In the listing that follows, print every line exactly and leave the images out.

########

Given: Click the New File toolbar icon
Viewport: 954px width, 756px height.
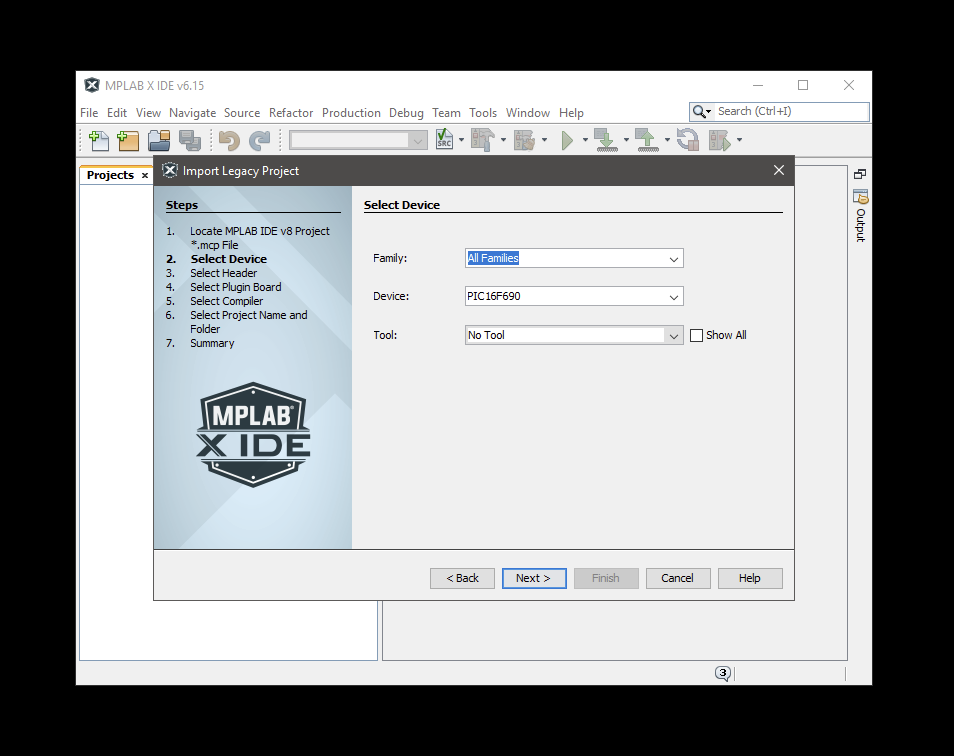Looking at the screenshot, I should pyautogui.click(x=99, y=141).
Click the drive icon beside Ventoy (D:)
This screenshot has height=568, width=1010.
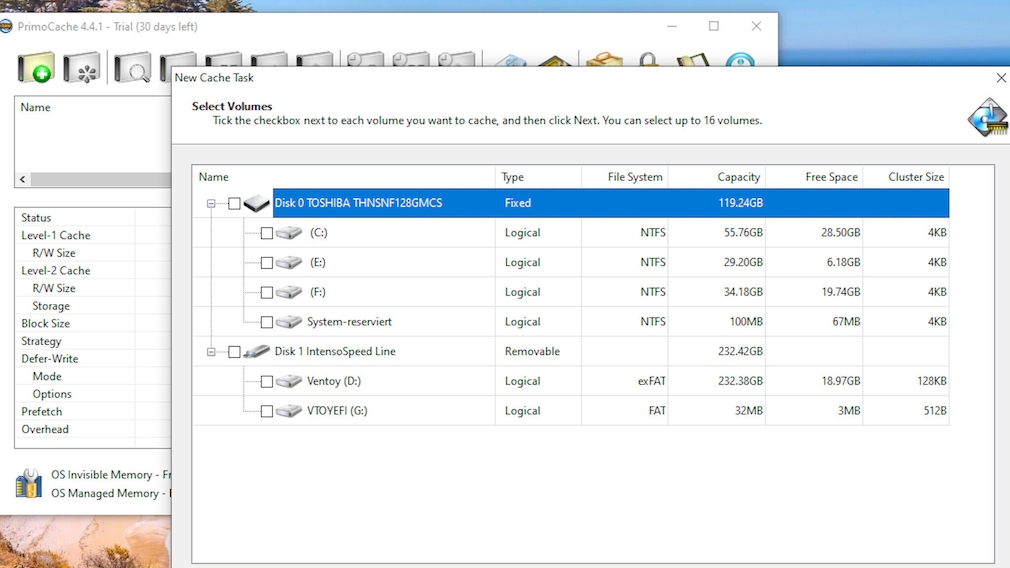(289, 381)
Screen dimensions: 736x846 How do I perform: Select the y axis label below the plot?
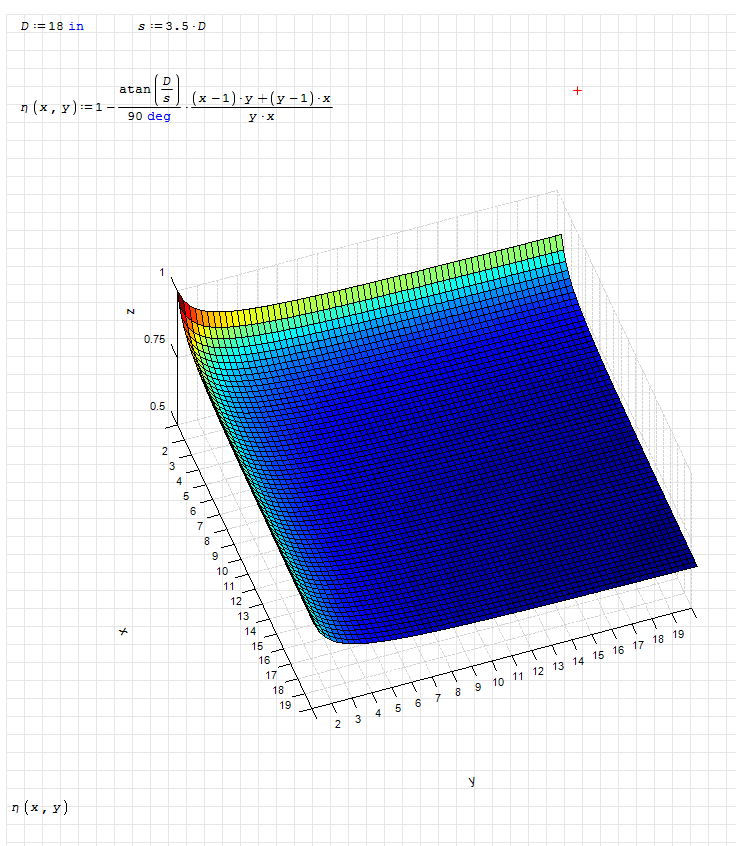(x=471, y=781)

########

*Written solution*:
Given: Click the New File toolbar icon
Viewport: 954px width, 756px height.
Looking at the screenshot, I should pyautogui.click(x=99, y=141).
Click the drive icon beside Ventoy (D:)
This screenshot has height=568, width=1010.
(289, 381)
Screen dimensions: 736x846 How do I perform: Select the y axis label below the plot?
(x=471, y=781)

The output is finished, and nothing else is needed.